> [Text provided]

┏━━

Most writers use memory, to a greater or lesser extent, as a stimulus for their stories or poems, but I think I probably have relied on it more than most. Maybe it’s because I have a less fertile imagination, and have always needed that bedrock of memory on which to construct my stories. But memory is not that reliable, is always biased – after all memory is simply your own life remembered from your own point of view – and not necessarily then a reliable source, if truth be told! That doesn’t matter of course if you’re writing fiction, but, when trying to discover the truth about yourself, it’s important not to confuse it with fiction.
All my writing life I have confused the two, which is why I knew I would find it almost impossible to tell my own story without straying into fiction, either unintentionally or intentionally. So, when it was suggested I write my own memoir, I knew I couldn’t and probably shouldn’t do it. I knew I would have to find someone who could tell the story of that life objectively, critically and with integrity. I had read Maggie Fergusson’s biography of the Scottish poet George Mackay Brown, and found it compelling and deeply moving. So I asked her if she might like to write my life story, and do it her way, the story of a story maker. And that is what she has done wonderfully well. I learnt much about life from this book, long forgotten memories, distorted memories. It is like looking into a mirror – not that comfortable an experience, particularly as you get older. The mistakes and the fault lines are there in every wrinkle, but so is the living.
We wanted it, though, not to be simply a straight biography, but to weave into it fictional stories that reflect my life as it was lived. Shakespeare it was who suggested we have ‘seven ages’ in our lives. So tell the biography in seven chapters, we thought, alongside a story inspired by each ‘age’ of my life. It seemed to us that the fact might illuminate the fiction and vice versa, a fusion from which both might benefit.
Michael Morpurgo
Devon, 2013
Where to begin, when telling the story of a writer’s life?
Perhaps simply with the moment of his birth. Michael Morpurgo, then, was born on 5 October 1943, at the height of the Second World War.

┗━━

> [Instructions for the task] In one to three sentences, explain why, according to the foreword, the writer decided against writing his own memoir. The entries after this point are separate material, unconnected to the foreword.

Data items:

┏━━

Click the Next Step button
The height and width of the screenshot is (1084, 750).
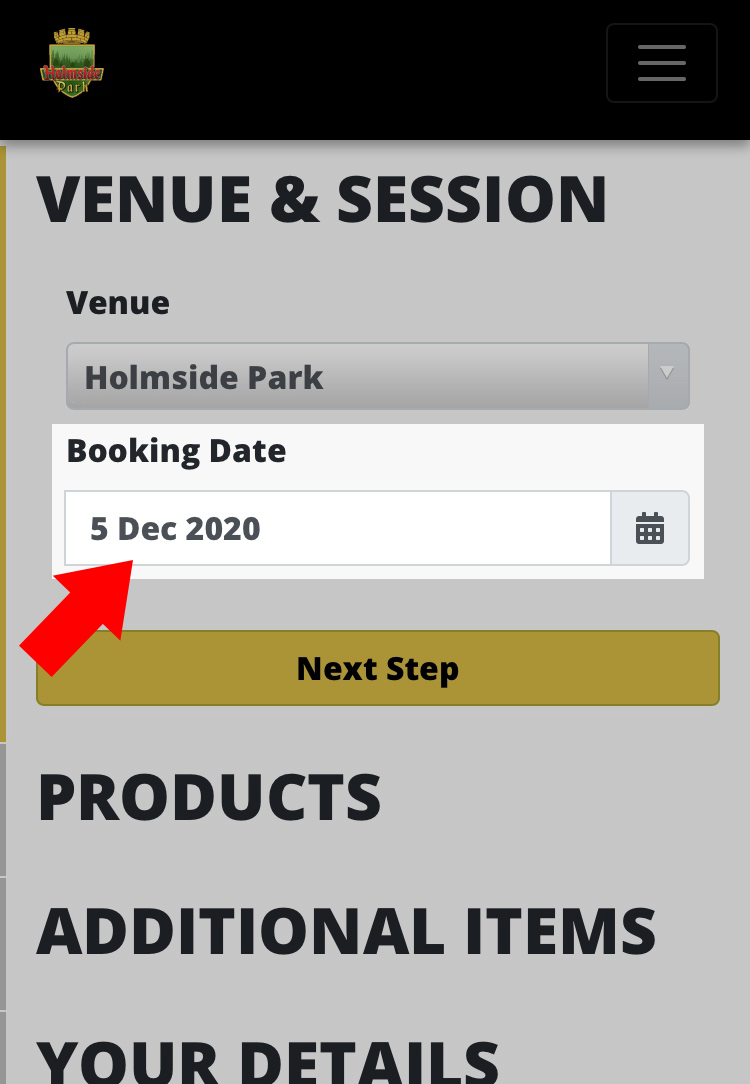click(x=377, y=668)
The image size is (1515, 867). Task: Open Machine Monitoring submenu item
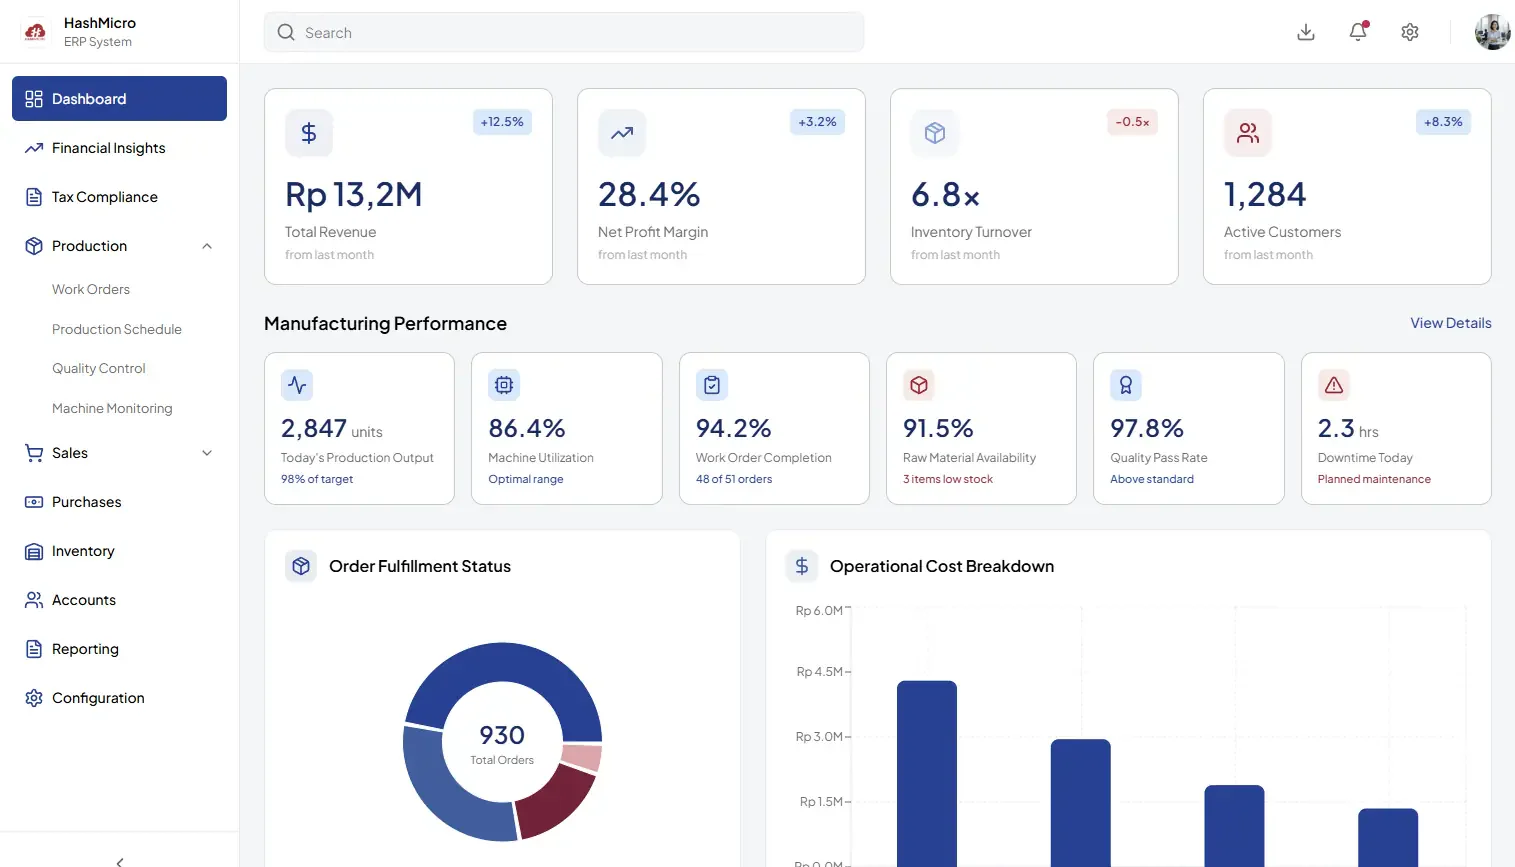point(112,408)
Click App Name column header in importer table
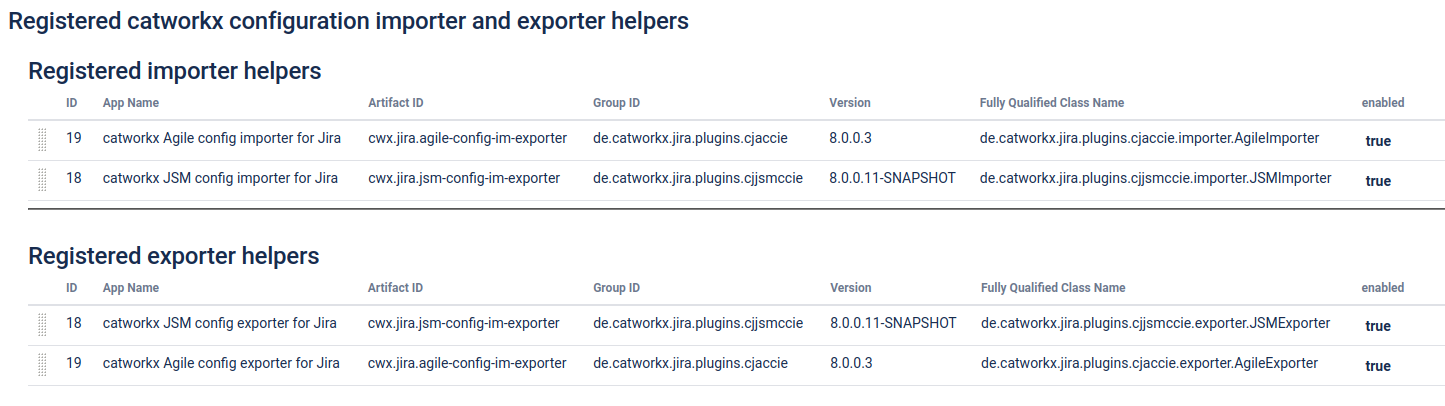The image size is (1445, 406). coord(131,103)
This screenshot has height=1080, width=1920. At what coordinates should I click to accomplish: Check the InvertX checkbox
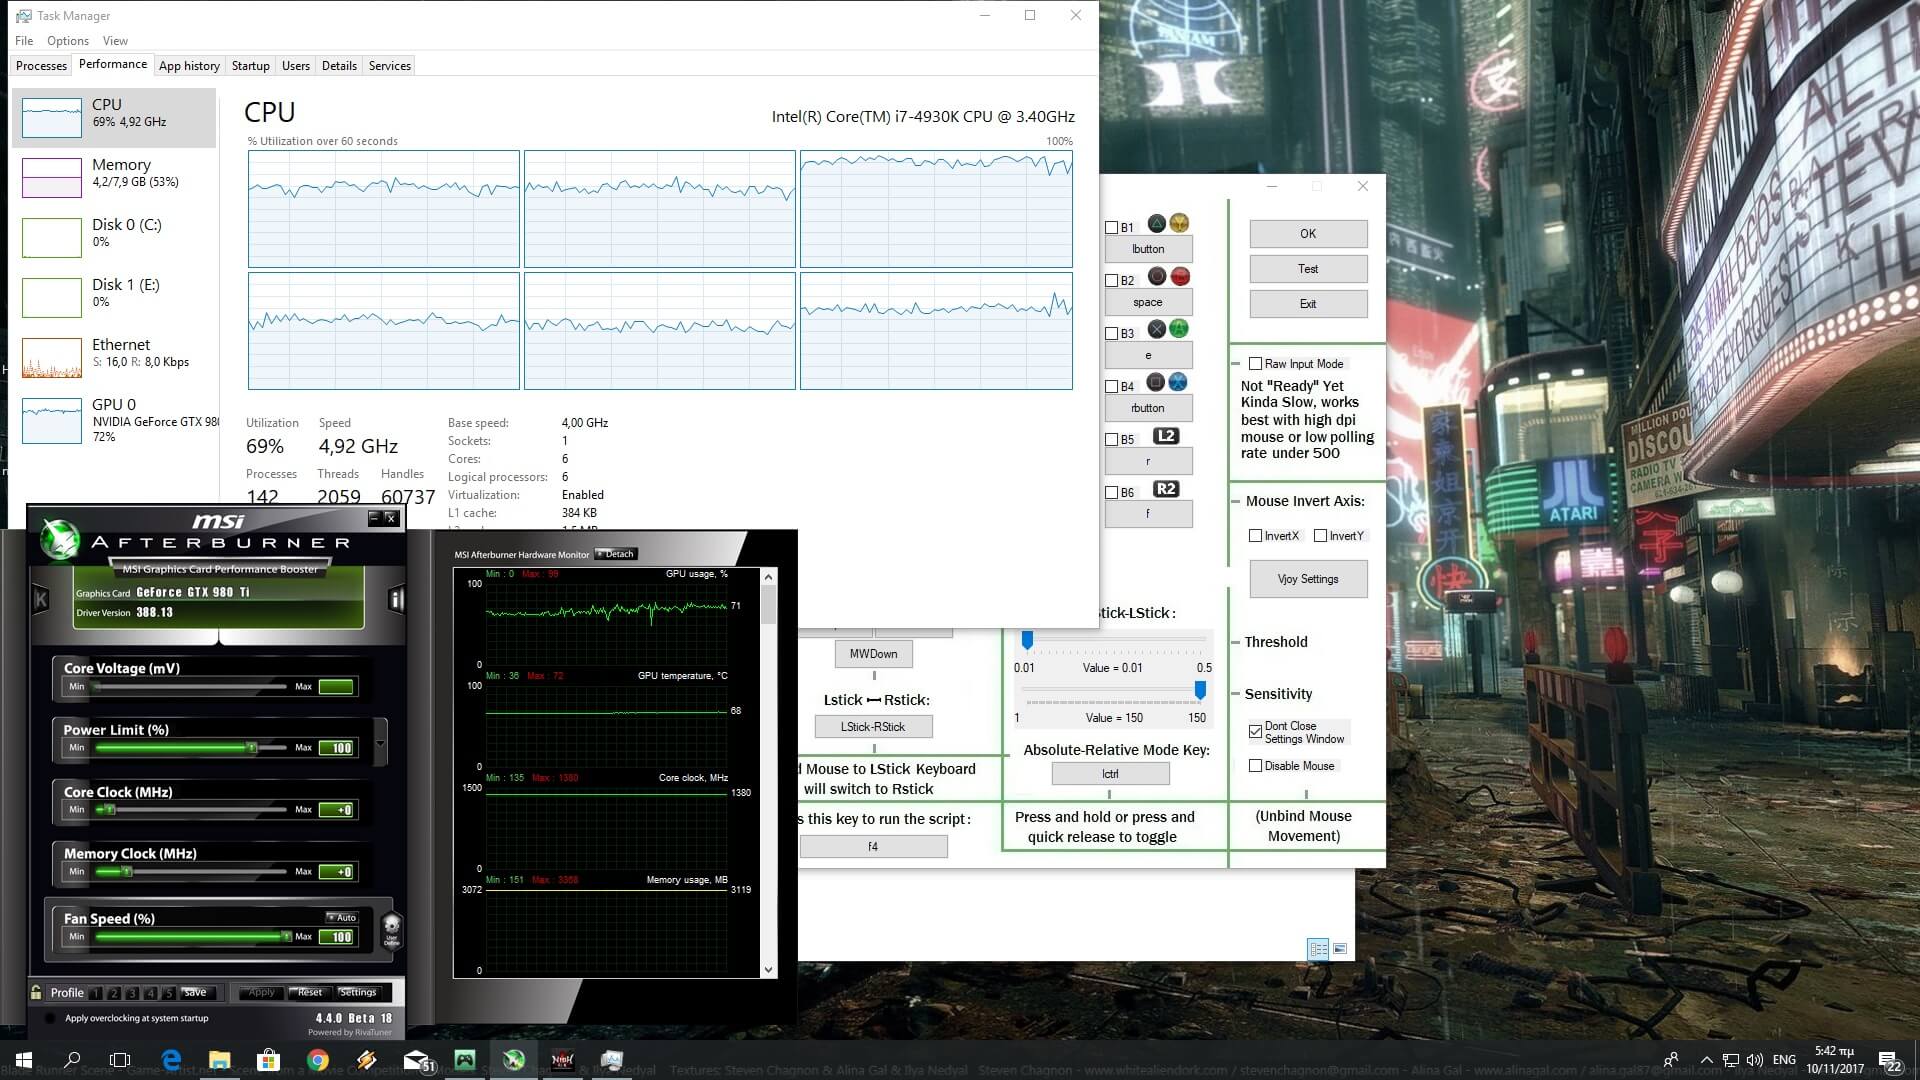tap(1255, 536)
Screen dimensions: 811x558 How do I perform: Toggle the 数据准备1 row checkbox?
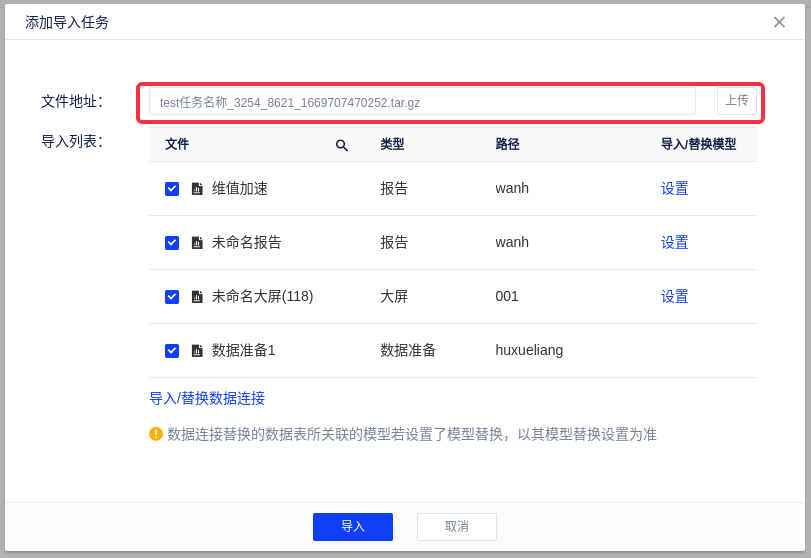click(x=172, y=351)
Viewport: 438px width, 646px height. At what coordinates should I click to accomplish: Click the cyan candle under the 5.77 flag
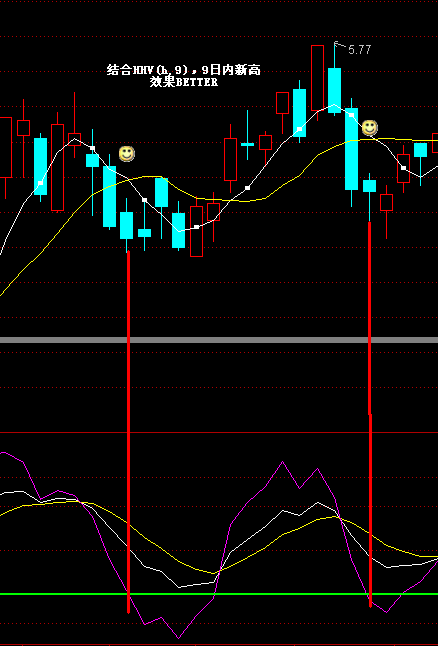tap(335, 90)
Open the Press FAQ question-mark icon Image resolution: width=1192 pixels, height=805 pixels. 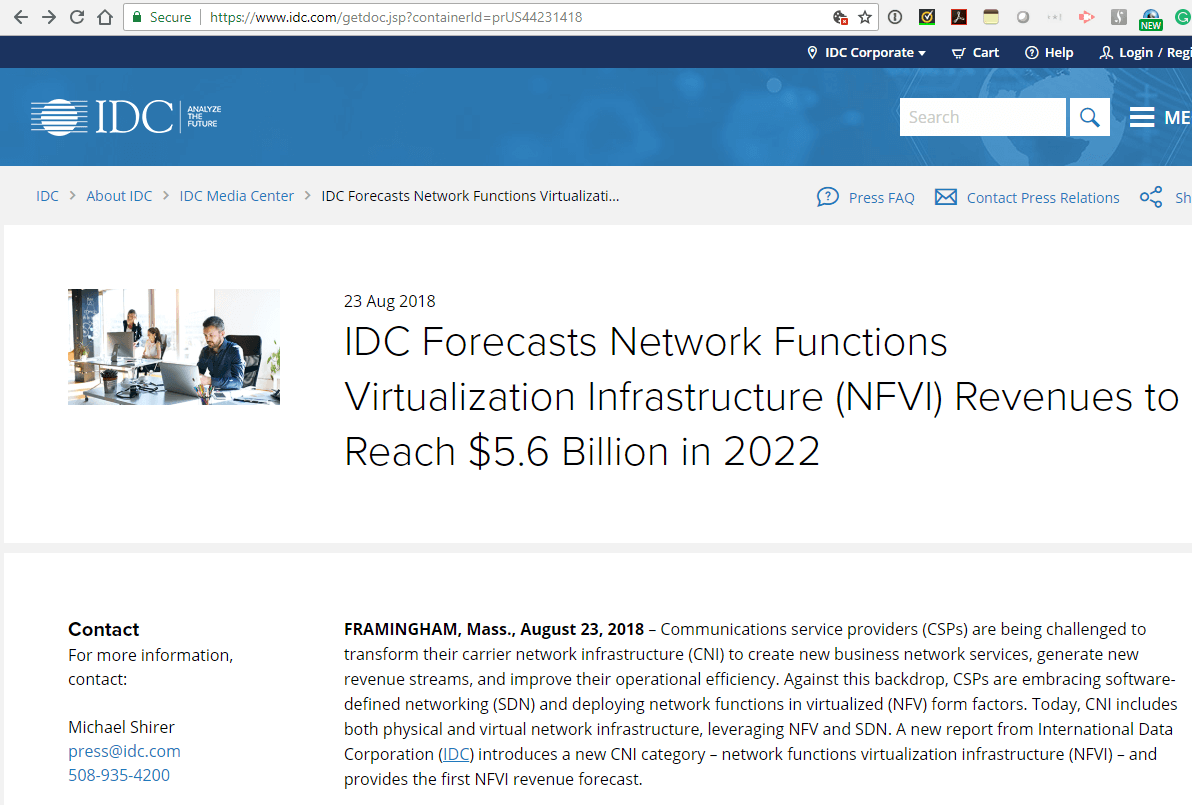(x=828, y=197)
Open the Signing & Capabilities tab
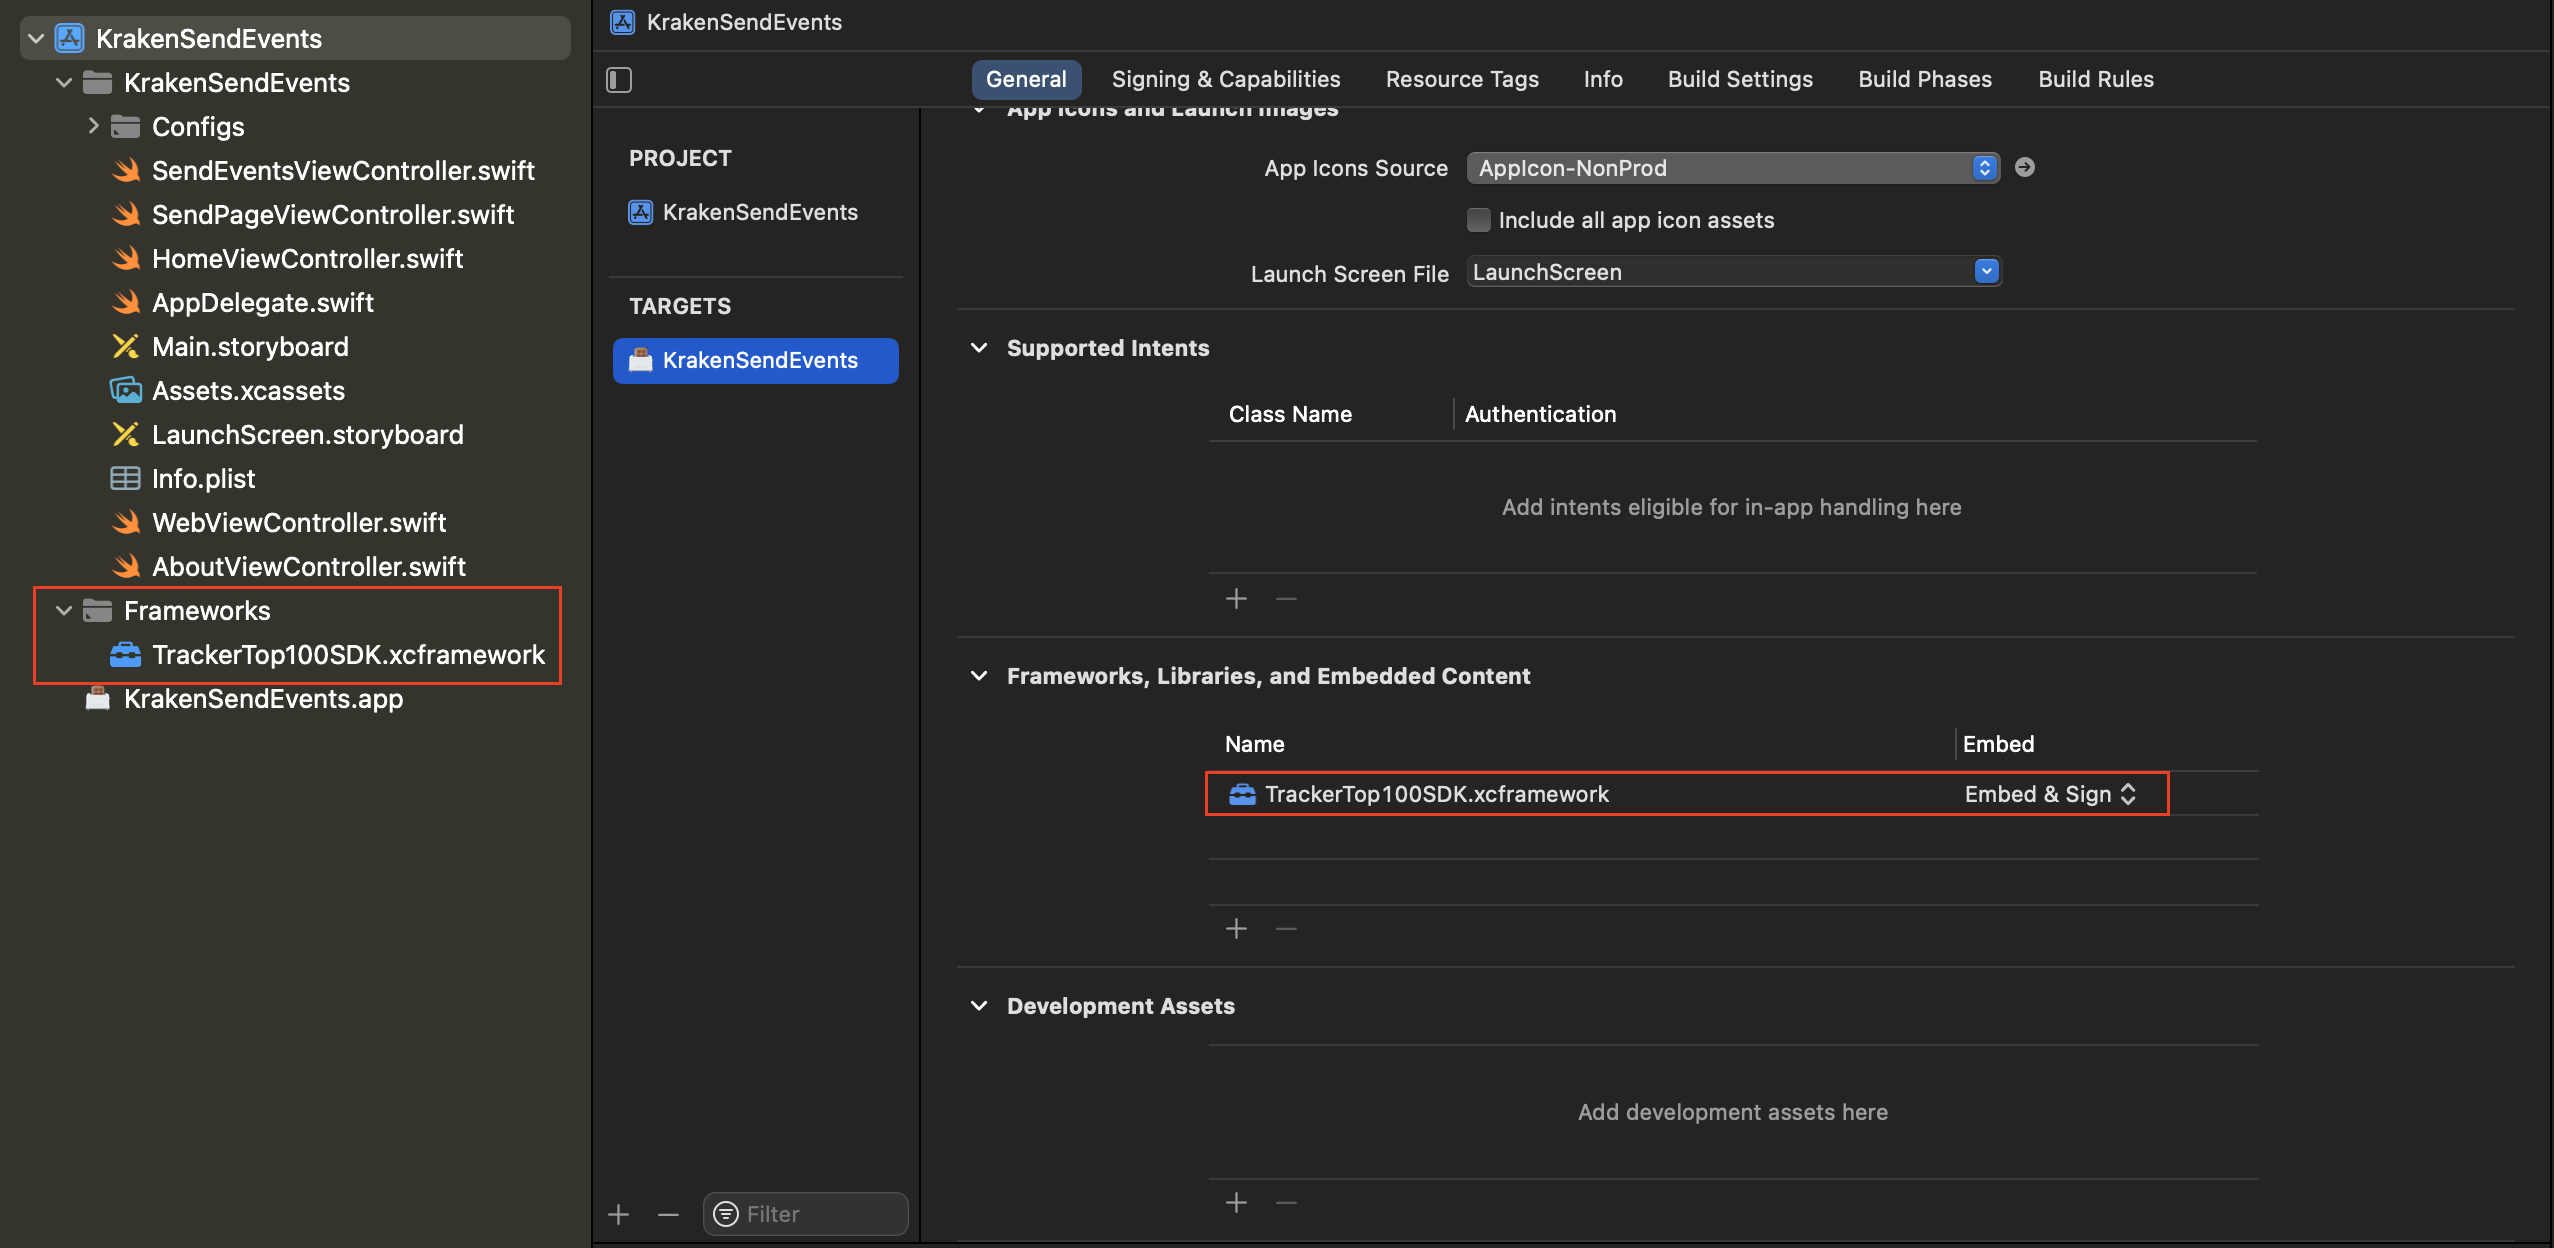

┗━━

> [Answer for this exercise] Throughout his writing life he had confused memory with fiction, so he knew he would almost certainly stray into fiction, intentionally or not, if he told his own story. He therefore needed someone who could tell it objectively, critically and with integrity, and he asked Maggie Fergusson to write it.